• **Work to be completed**:
The result should be the lines from the one that contains "Powered by the" to the final line of the entries below, copied exactly and with no pictures.

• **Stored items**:
··········

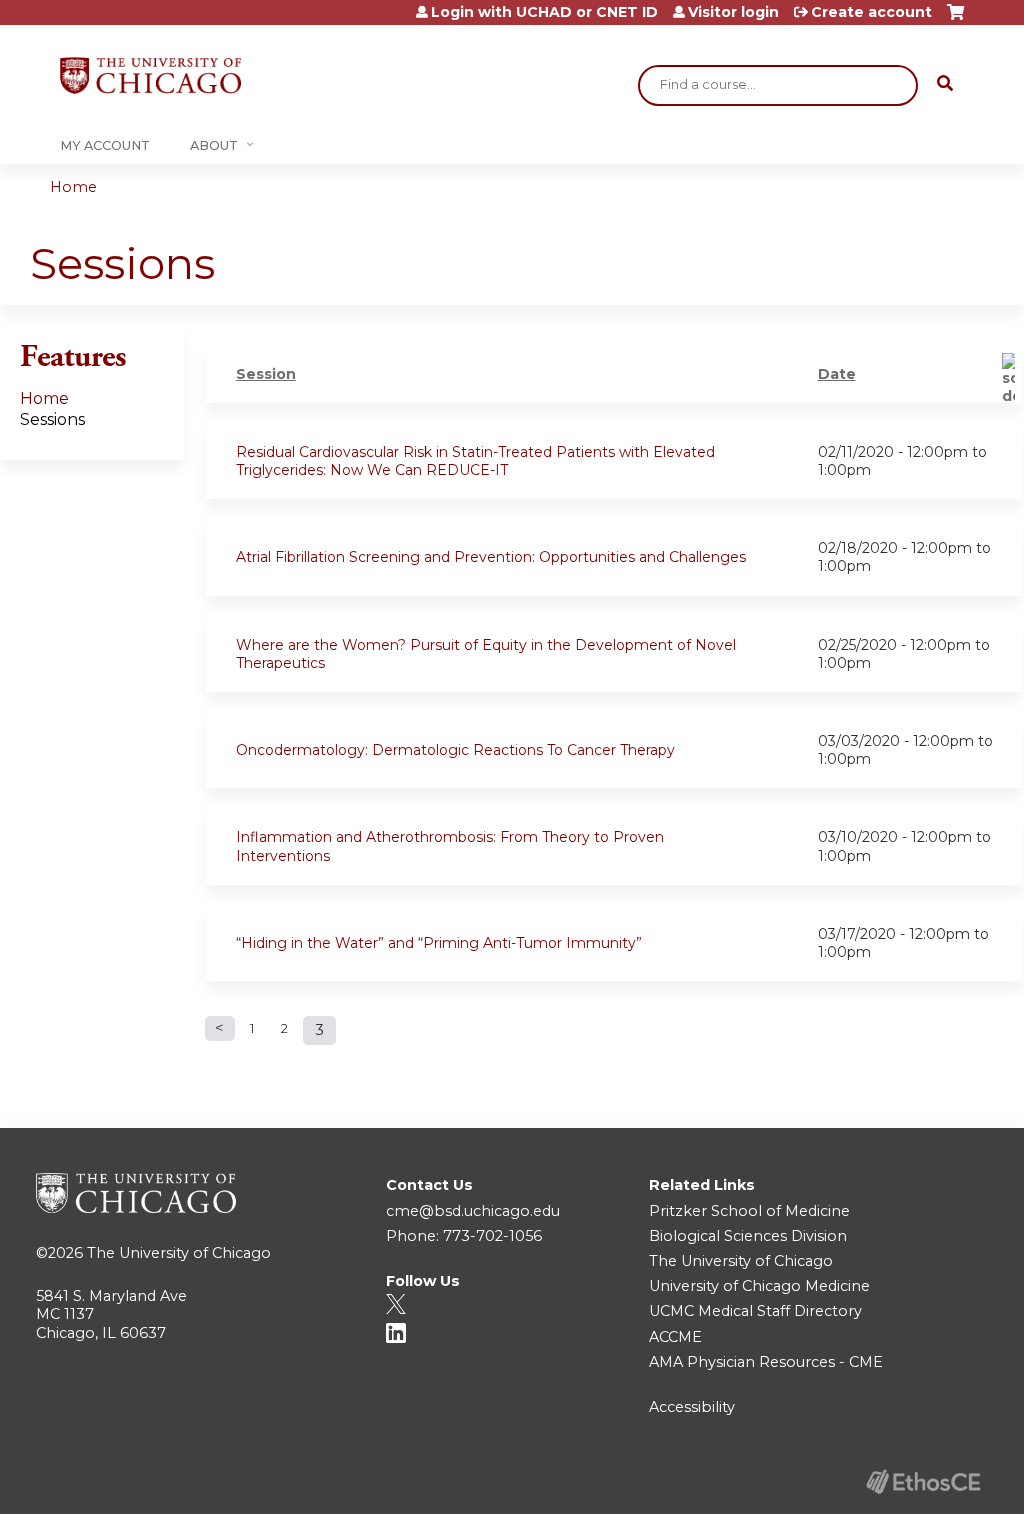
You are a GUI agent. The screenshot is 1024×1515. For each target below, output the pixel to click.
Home (73, 187)
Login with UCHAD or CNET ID (544, 12)
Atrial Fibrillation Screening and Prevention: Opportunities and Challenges (491, 557)
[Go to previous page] (220, 1028)
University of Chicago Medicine (759, 1286)
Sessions (52, 419)
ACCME (675, 1337)
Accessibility (692, 1407)
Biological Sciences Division (748, 1236)
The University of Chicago (179, 1253)
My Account (105, 145)
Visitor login (733, 12)
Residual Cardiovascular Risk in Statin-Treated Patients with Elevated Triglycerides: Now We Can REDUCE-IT (475, 461)
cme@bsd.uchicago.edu (473, 1211)
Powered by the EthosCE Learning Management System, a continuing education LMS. (923, 1481)
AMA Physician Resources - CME (766, 1362)
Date (837, 374)
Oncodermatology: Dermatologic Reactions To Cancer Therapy (455, 750)
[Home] (150, 75)
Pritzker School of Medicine (749, 1211)
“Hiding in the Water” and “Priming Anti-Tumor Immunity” (439, 943)
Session (266, 374)
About (214, 145)
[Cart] (955, 19)
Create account (871, 12)
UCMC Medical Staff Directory (755, 1311)
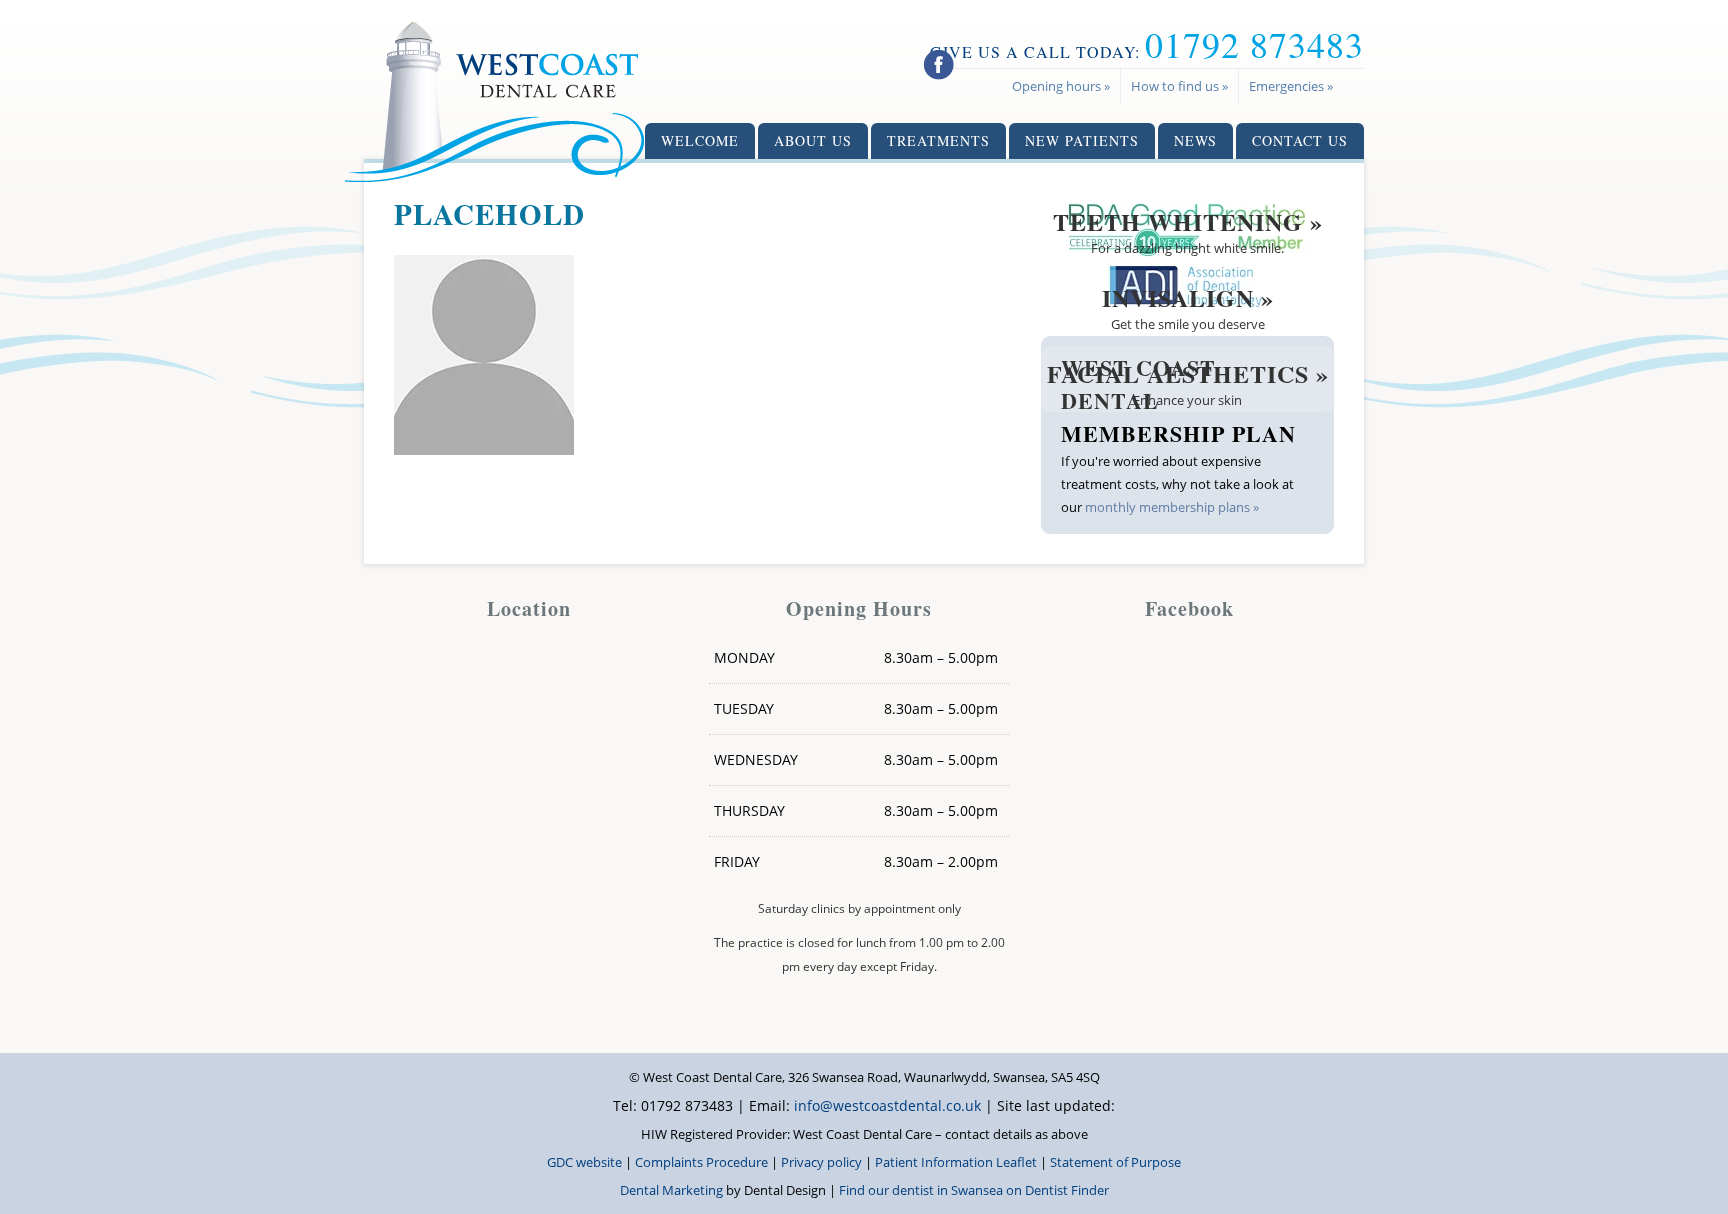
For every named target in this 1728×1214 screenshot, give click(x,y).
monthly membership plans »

··········

• **Completed task**:
Powered by the EthosCE Learning Management System, a continuing education LMS. (923, 1481)
AMA Physician Resources - CME (766, 1362)
Date (837, 374)
Oncodermatology: Dermatologic Reactions To Cancer Therapy (455, 750)
[Home] (150, 75)
Pritzker School of Medicine (749, 1211)
“Hiding in the Water” and “Priming Anti-Tumor Immunity” (439, 943)
Session (266, 374)
About (214, 145)
[Cart] (955, 19)
Create account (871, 12)
UCMC Medical Staff Directory (755, 1311)
For every named target in this 1728×1214 screenshot, give click(x,y).
monthly membership plans »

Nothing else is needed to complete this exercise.